Reference: https://www.merriam-webster.com/dictionary/capitalism

In essence, the purest form of Capitalism is all about private ownership and maximizing profit. The problems with this model is that it assumes all things are best run using a for profit model. Because the profit motive is always first, the well being and best interest of those whom it takes advantage of is not a concern.

Here’s a simplified example:

“Joe builds a business from scratch and makes a healthy profit for his investment in his new enterprise. He commands an income of well over $1,000,000 per year. His employees are payed well above minimum wage and are happy. He expands his business to where it’s footprint is in all 50 states.

A year later Joe’s income doubles, his employees that run his operation on the ground level are making a little over minimum wage and morale starts to decline.

6 months later, Joe and his share holders want to increase profits. They cut pay to minimum wage while the executive staff grants themselves a pay hike.

One year later, Joe & the board of directors feel that it’s too expensive make things in the United States. They then cut all of their employees, move to a third world nation and hire cheaper labor. They also grant themselves a pay raise for increasing profitability.”

As outlined here, the profit motive isn’t always the best answer either. The profits will go to those who have the control, while everyone else suffers from the lack of upward mobility and likely loss of work due to cheaper labor being found elsewhere in the world. In other words, Pure Capitalism potentially leads to Oligarchy.

Great, so what is the optimal form of government? The optimal form of government is one that blends the two together. Neither should have complete domination of our economic system. Capitalism should be kept in check by socialism, and vice versa.

Police, roads, the military, national disaster relief, social security, education and the government itself are all funded by all tax payers and provide services from the pools of money collected from it’s citizens. Few would have a problem with these services being granted by the state as they would be too expensive/impractical to be executed on ones own. That’s socialism.

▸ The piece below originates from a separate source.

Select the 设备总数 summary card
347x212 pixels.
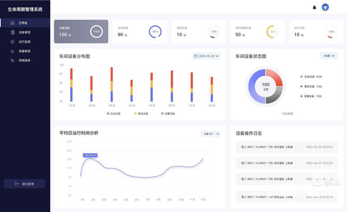(x=81, y=32)
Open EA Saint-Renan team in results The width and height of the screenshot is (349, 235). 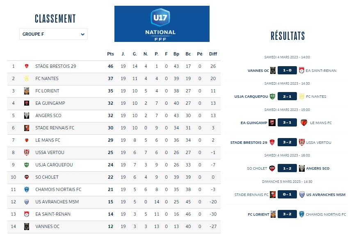pyautogui.click(x=321, y=71)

Banks, Supermarkets, 401K’s, and the vast number of employers all run on the capitalist model. The rewards they offer for making profits and putting in the extra time to make deadlines can be a net positive.

It is a good thing to have government oversight & unions (ones that aren’t corrupt) in place to keep the for profit motive in check from abusing its employees. It’s good to have business in place that can offer certain services that government institutions do. This keeps that state itself from having 100 percent control of everything, and offers an alternative to those who may not want to use the public option.

In short, the best economic model is the one that utilizes the best parts of both. The difficulty in doing so is making sure that one doesn’t have more power than the other. That job falls to us as it is our responsibility to not just vote for who we want in power, but to have an active part in it and possibly be part of it.

What are your thoughts? What economic model do you think would make the most sense? Why?